Senior leaders: Having conversations with senior leaders gives you a chance to understand how they think and what they care about relative to their scope of responsibility. They will, most likely, ask you questions that will make you think on your feet. The senior leader is also in an excellent position to mentor you.

A recent survey conducted by i4cp identified mentoring from senior leaders as the second most effective way of developing early-career, high-potential talent. If your manager is invested in your success, expect to be meeting with senior leaders.

One-up manager: If a manager believes in your capabilities, he or she wants you to have exposure around the company. That includes getting to know your manager's manager, or your one-up manager. Two of the best ways to interact with your boss's boss are suggesting new ideas and volunteering to join a committee he or she leads.

Key stakeholders: Your job may include working with people outside your immediate team. A manager focused on developing early-career talent will introduce you to these people and help you understand the importance of being connected to each person.

3. Your manager makes you the face of the project. Part of becoming and being an effective leader is showing people that you have expertise in a specific area. To help you do that, your manager may identify a project and ask you to take the lead. You will become the face of the initiative, and your manager will "lead from behind."

Your manager may ask you to take over project tasks, such as:

  • Writing all project-related communication.
  • Speaking to stakeholders about the initiative.
  • Developing the project plan and objectives.
  • Presenting project updates.
  • Conducting meetings.

Meanwhile, the manager will be in the background helping you deliver measurable outcomes for the project.  Further, he or she will be a resource and support if you face challenges.

4. Your manager encourages you to seek out feedback. Gallup reports that only 15 percent of Millennials proactively ask for feedback. Feedback is how you find out what you're doing right and what you're doing wrong. Your manager may encourage you to gather input from multiple stakeholders, perhaps through a 360 assessment, which is a tool to identify your strengths and development opportunities.

Getting feedback from multiple people helps you understand what you need to start, stop and continue doing.
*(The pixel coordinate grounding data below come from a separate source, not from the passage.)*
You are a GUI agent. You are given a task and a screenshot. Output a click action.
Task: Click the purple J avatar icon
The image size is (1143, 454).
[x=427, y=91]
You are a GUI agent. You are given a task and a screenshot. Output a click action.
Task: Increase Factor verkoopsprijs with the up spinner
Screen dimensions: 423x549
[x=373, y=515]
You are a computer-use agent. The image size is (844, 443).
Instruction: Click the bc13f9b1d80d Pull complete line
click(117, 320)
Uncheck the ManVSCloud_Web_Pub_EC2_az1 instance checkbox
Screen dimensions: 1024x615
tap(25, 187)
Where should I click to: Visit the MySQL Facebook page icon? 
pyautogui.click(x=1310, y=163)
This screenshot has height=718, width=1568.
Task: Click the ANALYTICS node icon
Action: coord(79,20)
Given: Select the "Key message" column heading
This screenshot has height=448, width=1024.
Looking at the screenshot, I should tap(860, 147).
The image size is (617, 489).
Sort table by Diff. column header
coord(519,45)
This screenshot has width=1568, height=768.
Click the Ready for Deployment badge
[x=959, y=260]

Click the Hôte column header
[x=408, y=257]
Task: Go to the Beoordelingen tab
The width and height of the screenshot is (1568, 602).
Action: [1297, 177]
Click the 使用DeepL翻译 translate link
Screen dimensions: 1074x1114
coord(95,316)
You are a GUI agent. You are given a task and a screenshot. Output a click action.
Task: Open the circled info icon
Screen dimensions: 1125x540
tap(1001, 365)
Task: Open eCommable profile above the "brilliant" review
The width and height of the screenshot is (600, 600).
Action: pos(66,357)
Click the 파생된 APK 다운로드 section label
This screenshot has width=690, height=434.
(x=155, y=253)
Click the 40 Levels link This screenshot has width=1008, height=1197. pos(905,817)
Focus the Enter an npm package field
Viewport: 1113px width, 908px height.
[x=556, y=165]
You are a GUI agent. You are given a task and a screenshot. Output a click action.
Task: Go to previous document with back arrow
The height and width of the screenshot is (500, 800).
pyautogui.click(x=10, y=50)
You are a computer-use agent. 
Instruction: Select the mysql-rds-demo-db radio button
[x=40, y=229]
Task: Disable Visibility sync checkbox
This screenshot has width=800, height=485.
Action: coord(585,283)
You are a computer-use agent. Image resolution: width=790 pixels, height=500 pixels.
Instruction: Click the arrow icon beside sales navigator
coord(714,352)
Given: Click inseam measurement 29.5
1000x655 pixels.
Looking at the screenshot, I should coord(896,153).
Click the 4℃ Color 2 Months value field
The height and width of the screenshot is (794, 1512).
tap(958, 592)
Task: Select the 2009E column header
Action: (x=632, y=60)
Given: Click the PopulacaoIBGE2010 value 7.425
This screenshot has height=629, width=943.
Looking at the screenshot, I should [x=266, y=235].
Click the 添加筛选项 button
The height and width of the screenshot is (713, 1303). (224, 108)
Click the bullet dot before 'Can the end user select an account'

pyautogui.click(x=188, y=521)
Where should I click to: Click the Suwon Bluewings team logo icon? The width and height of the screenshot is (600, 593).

5. Your manager teaches you how to manage and prepare a budget. The American Management Association (AMA) identified financial skills as one of the six most critical skills all leaders should have in order to be successful in their role.

A manager who is focused on development will give you budgetary responsibilities. This may include reviewing the current budget with you, giving you a small budget to manage (e.g., for a specific project), or asking you to help forecast the budget for the coming year.

6. Your manager gives you opportunities to learn continuously and hands-on. Learning on the job may come in different ways, such as being given a stretch assignment. Sometimes called a soft promotion, a stretch assignment asks employees to complete a project outside of their day-to-day responsibilities. For example, if you are the HR coordinator, your manager may ask you to organize a fundraising event for the HR department.

You need preparation, early in your career, before you take on a leadership role. Taking on a leadership role requires considerable training. Consider yourself fortunate if you have a manager who is committed to developing early-career talent, and take full advantage of any opportunities he or she offers.

Kyra Sutton, Ph.D., is a faculty member at Rutgers University School of Management and Labor Relations in New Brunswick, N.J., where she teaches courses in training and development, as well as in staffing and managing the 21st century workforce. She also has served in lead HR roles at Pitney Bowes and Assurant.